Given the plethora of gifted performers and the increasing support of ardent rasikas across the world, Carnatic Music seems to be doing reasonably well for itself and is one of the few Indian classical arts that still enjoy a mass base. The portents for the Music Season, in turn, would appear favorable despite the knocks it received this year. Yet, one is sometimes left wondering whether things ought to be a little better…
Unpleasant Notes
As yet another satisfying concert draws to a close, the percussion artistes perform the “tani avartanam”, a part of the performance reserved exclusively for the rhythmic accompanists.
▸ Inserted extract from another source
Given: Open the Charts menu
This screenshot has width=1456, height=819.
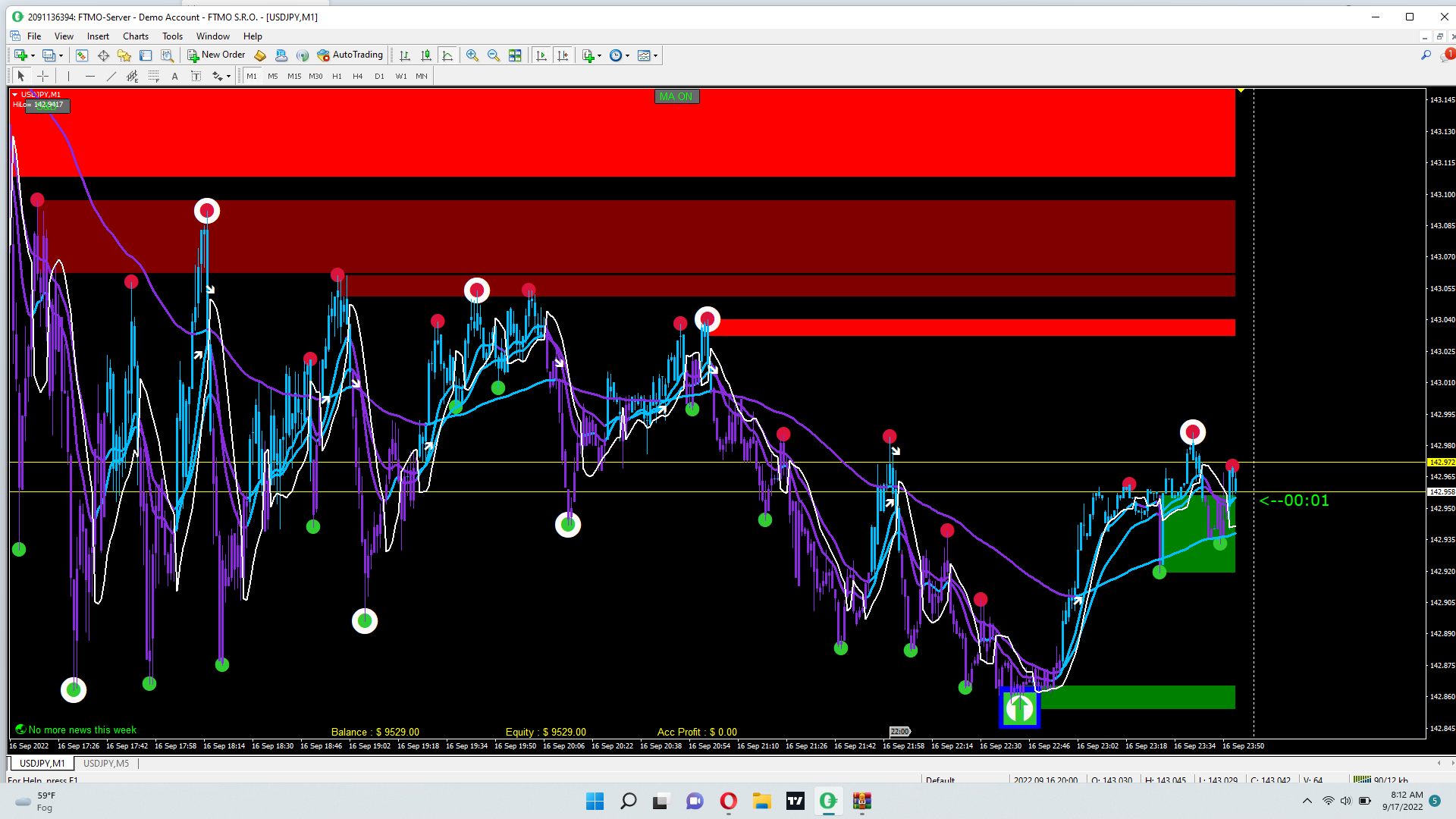Looking at the screenshot, I should (136, 36).
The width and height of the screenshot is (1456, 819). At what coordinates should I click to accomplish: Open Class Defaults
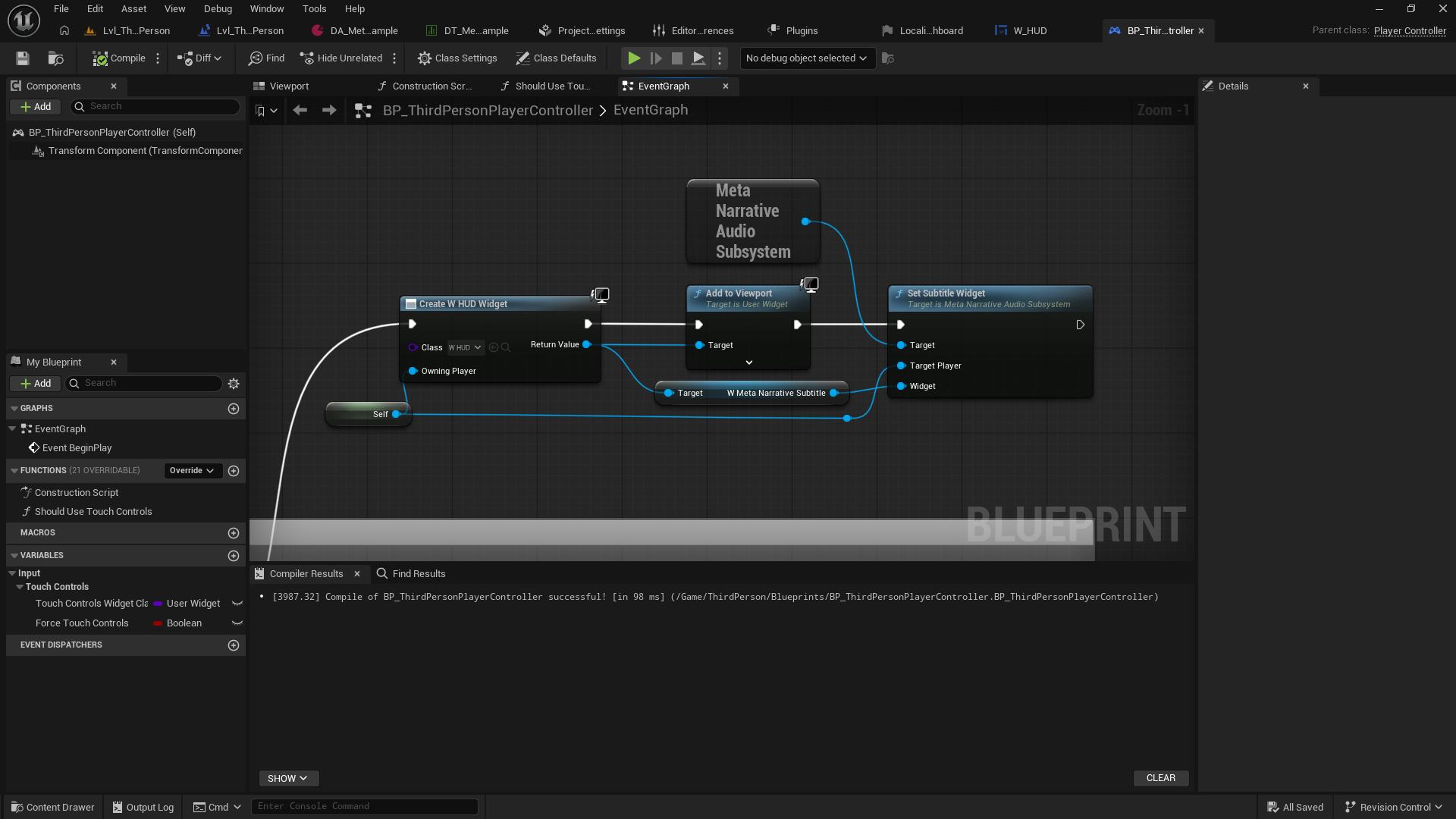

The Ghatam (Clay Pot) vidwan seems to have been gifted with an “Akshayapattiram” (Vessel of Plenty) as one magical pattern after another emerges from the mysterious recesses of his humble instrument, eventually culminating in a thunderous applause from the spellbound audience. Lost in the sublime nadais (tempos) of the Ghatam as I drive back home, I notice the vidwan, who was the object of a thousand cheers just a few minutes back, patiently waiting at the bus-stand, pot in tow, for his transportation home. Although my vehicle is a modest one, I suddenly find myself utterly inadequate at its wheel, groping in vain to rationalize the bizarre choices of society that lead to such a distorted distribution of its fruits. I am unable to do much better than recall Thyagaraja’s rhetorical question, underlining the transience of material well-being, which forms the opening line of his immortal krithi in Kalyani, “Nidhi Chala Sukhama?”